We are having a problem where the CPU is being driven to over 90% at times and we can't even get at this box , high input on the CPU is "ip input" . This box has all DFC3 cards in it . Under what circumstances does ip traffic get forwarded to the CPU when you have DFC cards installed ? Anyone have any ideas on how to track something like this down? Have checked all links for errors , everything clean . Looked at spanning tree , don't see an issue there . Hard to get any info off the box when this is happening . You look at any of the interfaces and the traffic is not that high , these are gig links down to access layer boxes that are trunked . Frankly I am running out of ideas on what to do with this , any ideas appreciated .
There are quite a bit of reasons traffic may be punted to the MSFC for process switching.

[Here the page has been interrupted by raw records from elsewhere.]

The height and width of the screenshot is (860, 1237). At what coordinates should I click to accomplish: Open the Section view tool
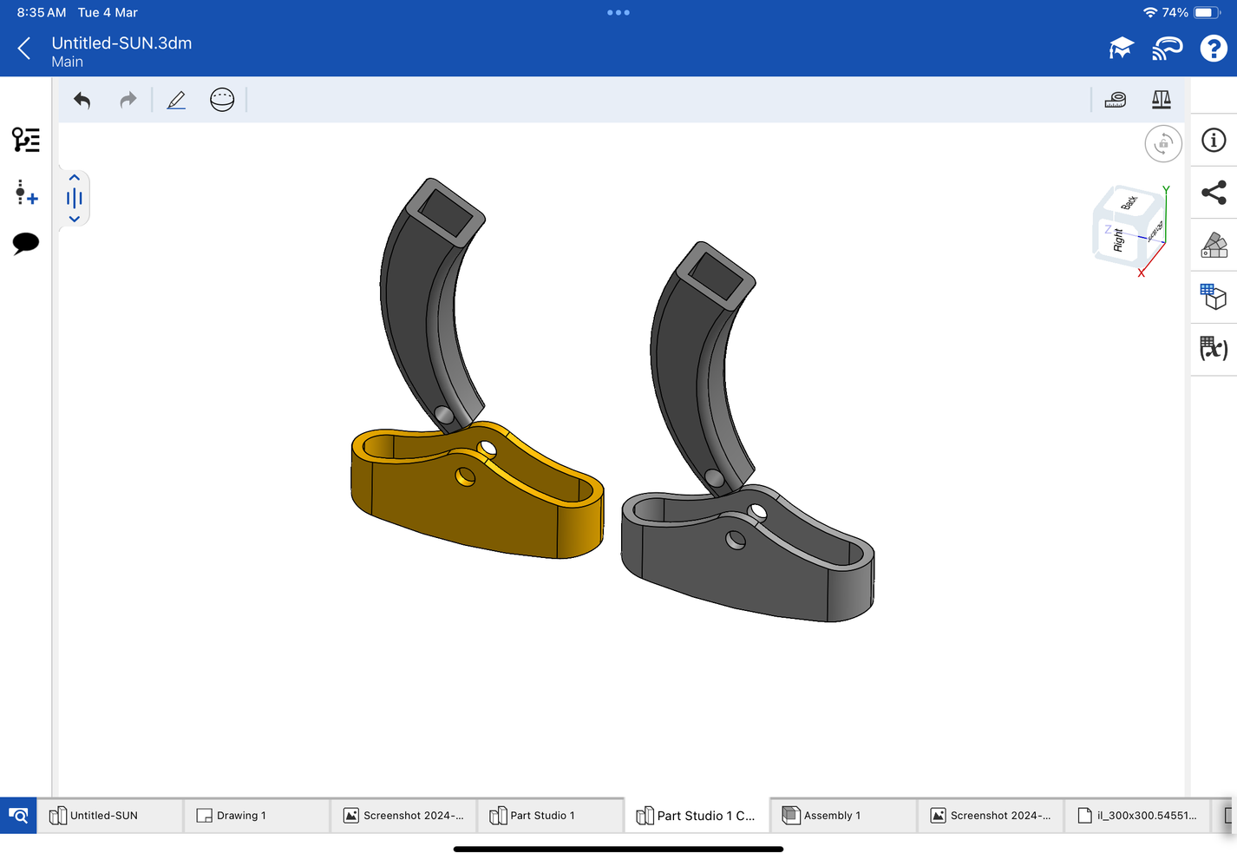tap(1162, 99)
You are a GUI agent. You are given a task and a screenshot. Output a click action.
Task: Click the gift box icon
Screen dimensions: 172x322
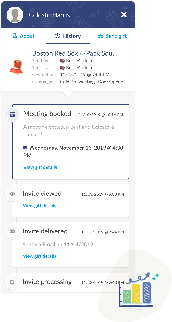tap(101, 36)
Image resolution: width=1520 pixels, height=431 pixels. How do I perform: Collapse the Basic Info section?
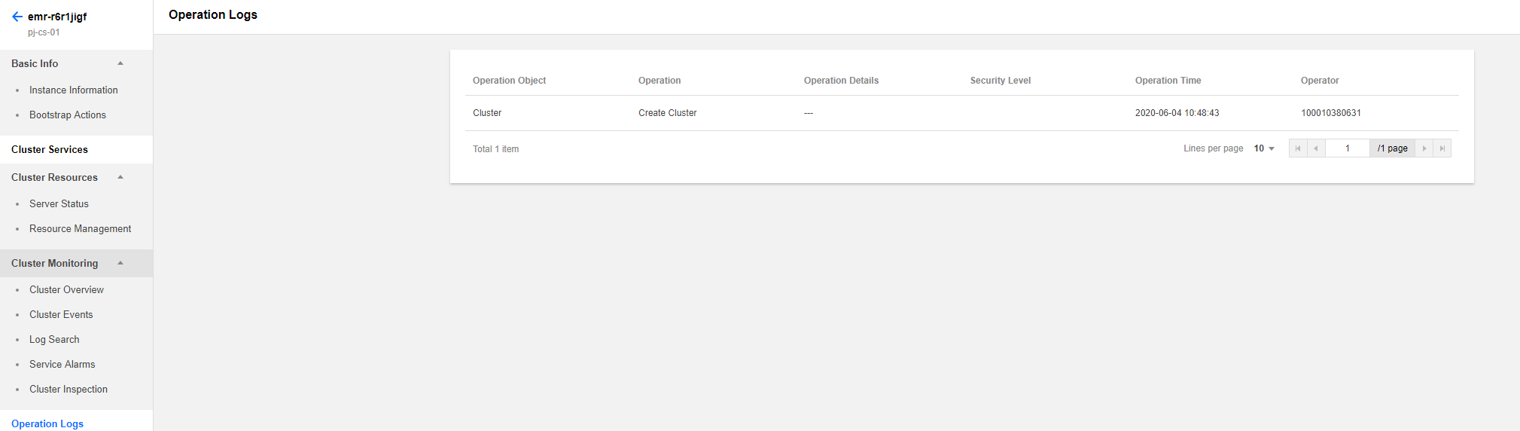120,63
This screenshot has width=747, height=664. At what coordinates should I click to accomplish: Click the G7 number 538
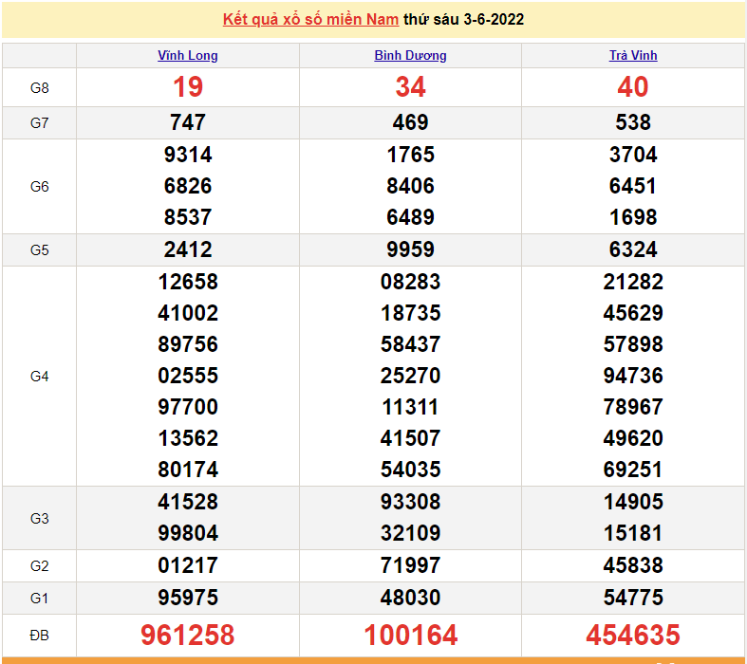click(633, 122)

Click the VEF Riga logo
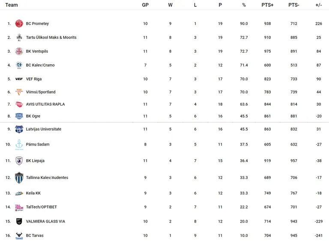coord(19,79)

Some include unsupported features in hardware, IP options, ttl = 1, and ICMP unreachables/redirects. Here is a link with a more complete list:
The best way to determine what is causing the process switching is to dump the packet buffers on the interface(s) that is seeing the large volumes of process level traffic. You can do this one of two ways:
1. "show interface switching" and look for the interfaces with increasing IP Process counter.
2. "show interfaces" this is probably easier. You can look at the Input Queue for drops or packets actually in the queue.

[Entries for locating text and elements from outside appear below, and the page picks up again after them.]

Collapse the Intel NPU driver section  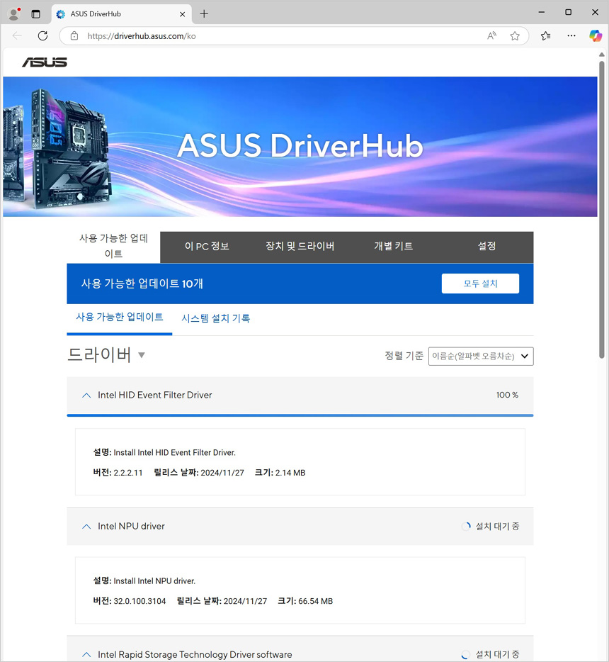86,526
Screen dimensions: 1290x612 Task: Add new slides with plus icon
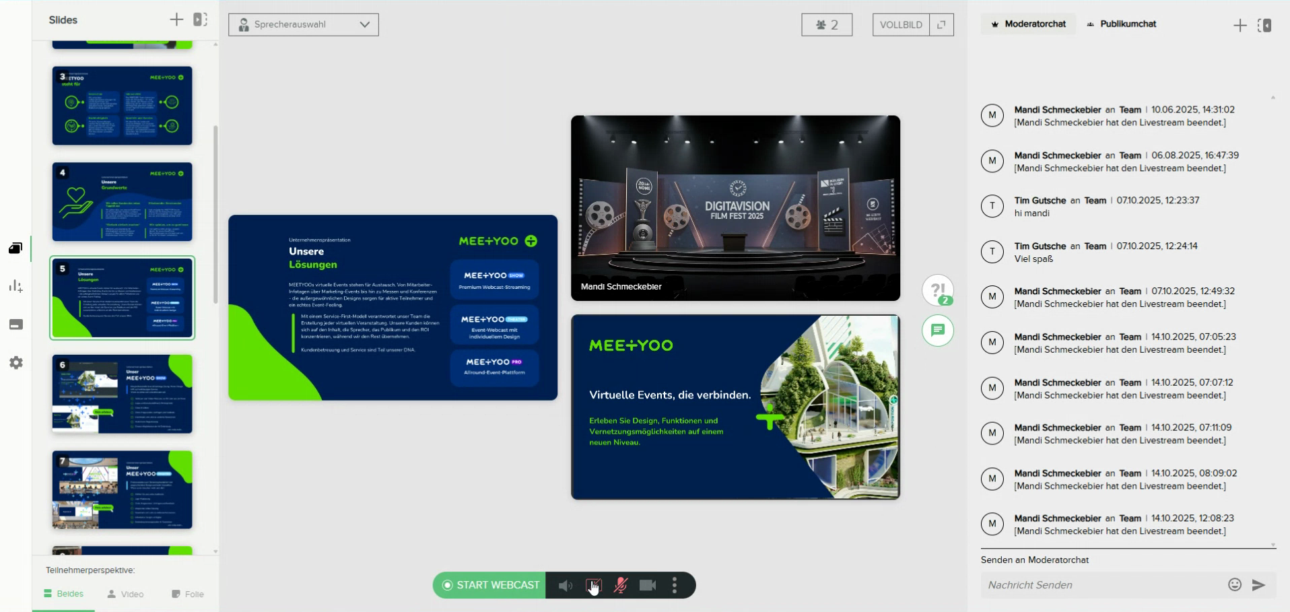tap(176, 20)
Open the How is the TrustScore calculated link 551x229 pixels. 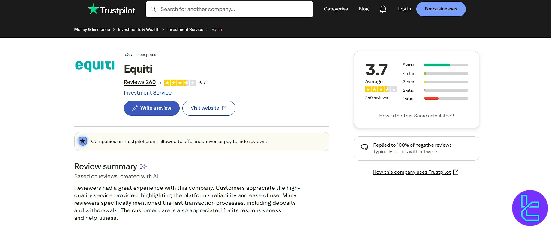(x=416, y=116)
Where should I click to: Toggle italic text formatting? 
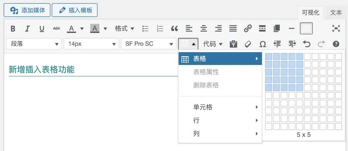pos(27,28)
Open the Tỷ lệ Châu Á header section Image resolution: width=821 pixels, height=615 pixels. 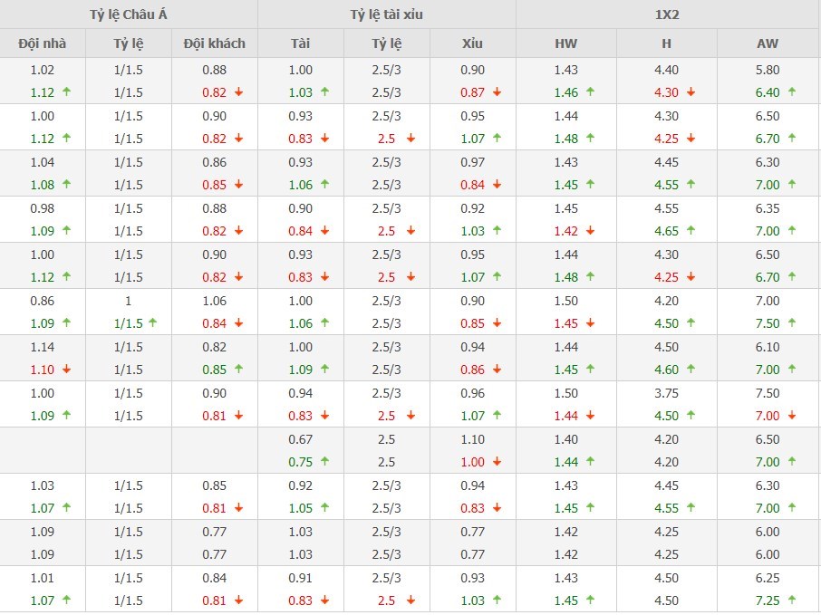[129, 14]
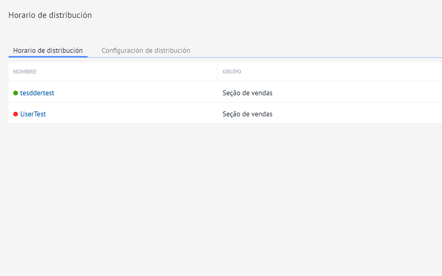Click the group cell of the last user
Viewport: 442px width, 276px height.
pos(247,114)
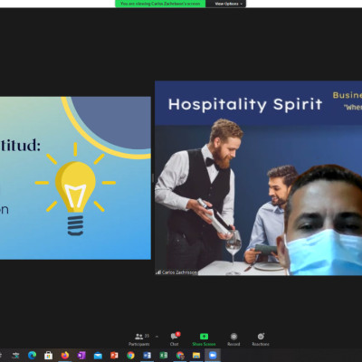Launch Firefox from the taskbar

[65, 356]
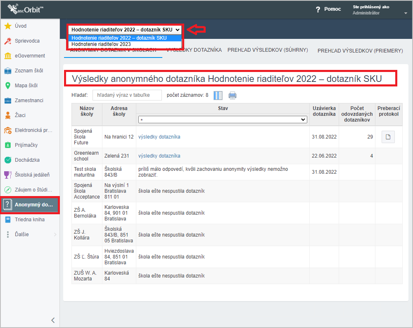Click the Mapa škôl location pin icon
This screenshot has width=413, height=328.
(x=7, y=86)
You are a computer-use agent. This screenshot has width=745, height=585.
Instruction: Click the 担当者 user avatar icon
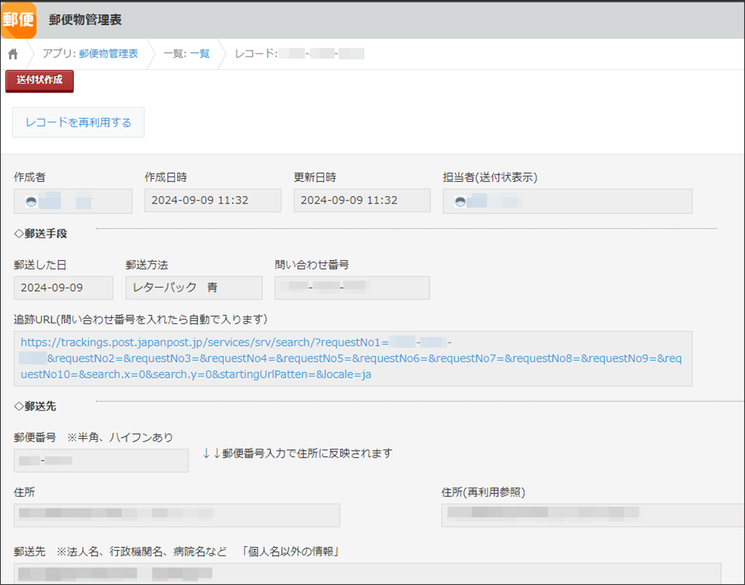[460, 201]
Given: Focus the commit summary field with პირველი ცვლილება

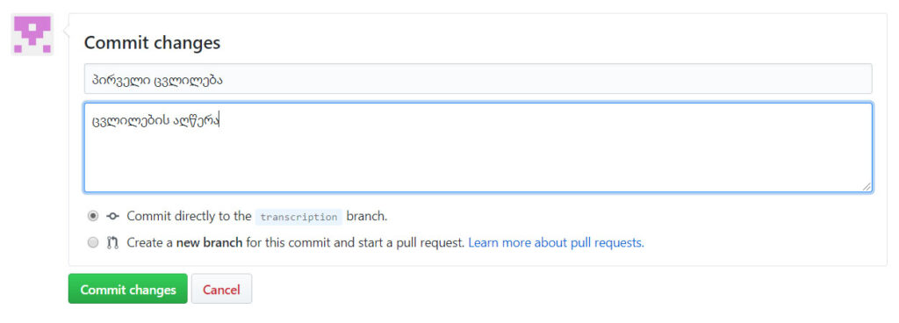Looking at the screenshot, I should [x=478, y=79].
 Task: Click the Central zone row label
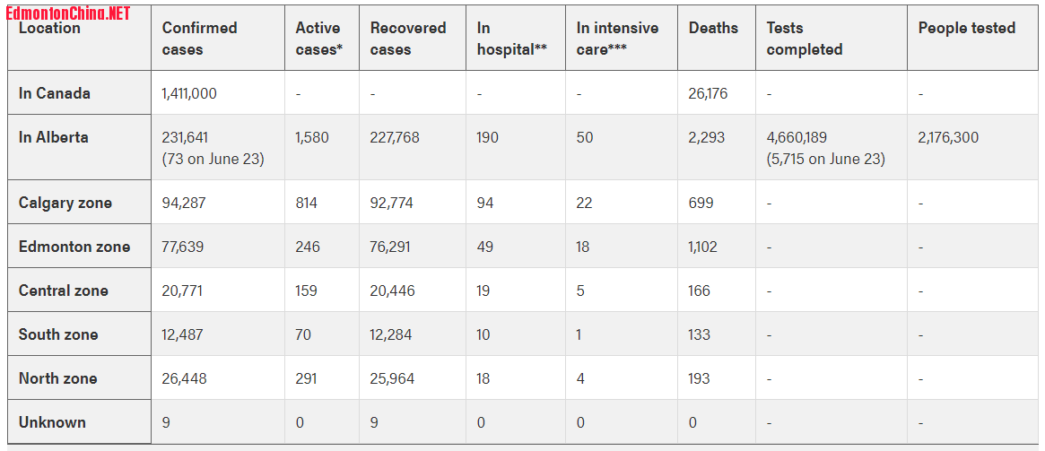click(64, 291)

Vlan10 is up, line protocol is up
Hardware is EtherSVI, address is 00d0.0061.040a (bia 00d0.0061.040a)
Description: VLAN10: Uplink
Internet address is xxx.xxx.xxx.xxx/xx
MTU 1500 bytes, BW 1000000 Kbit, DLY 10 usec,
reliability 255/255, txload 1/255, rxload 1/255
Encapsulation ARPA, loopback not set
ARP type: ARPA, ARP Timeout 04:00:00
Last input 00:00:00, output 00:00:00, output hang never
Last clearing of "show interface" counters never
Input queue: 33/75/3385/3367 (size/max/drops/flushes); Total output drops: 0
In this case we have 33 packets in the queue and we are seeing drops and flushes due to the amount of process level traffic. So once I have this information I can dump those packets by entering "show buffer input-interface vlan10 dump". This will dump those packets from the queue so you can take a look at whats in there. Should look like this:
Router# show buffers input-interface vlan10 dump
Buffer information for Small buffer at 0x437874D4
data_area 0x8060F04, refcount 1, next 0x5006D400, flags 0x280
Hi Anthony great info on the buffer dumping stuff . What I need is a way to be able to get to the box when the cpu gets above 90% , it is all but unusuable via telnet when it happens . I need to be able to dump those buffers when it gets busy . When the problem is not occuring the 720 runs less than 5% all the time . The code level is 12.2.18SXD4 . I did do some of the cef command you described and didn't see too much there . If there is way to allocate more cycles to the vty sessions let me know . Thanks alot...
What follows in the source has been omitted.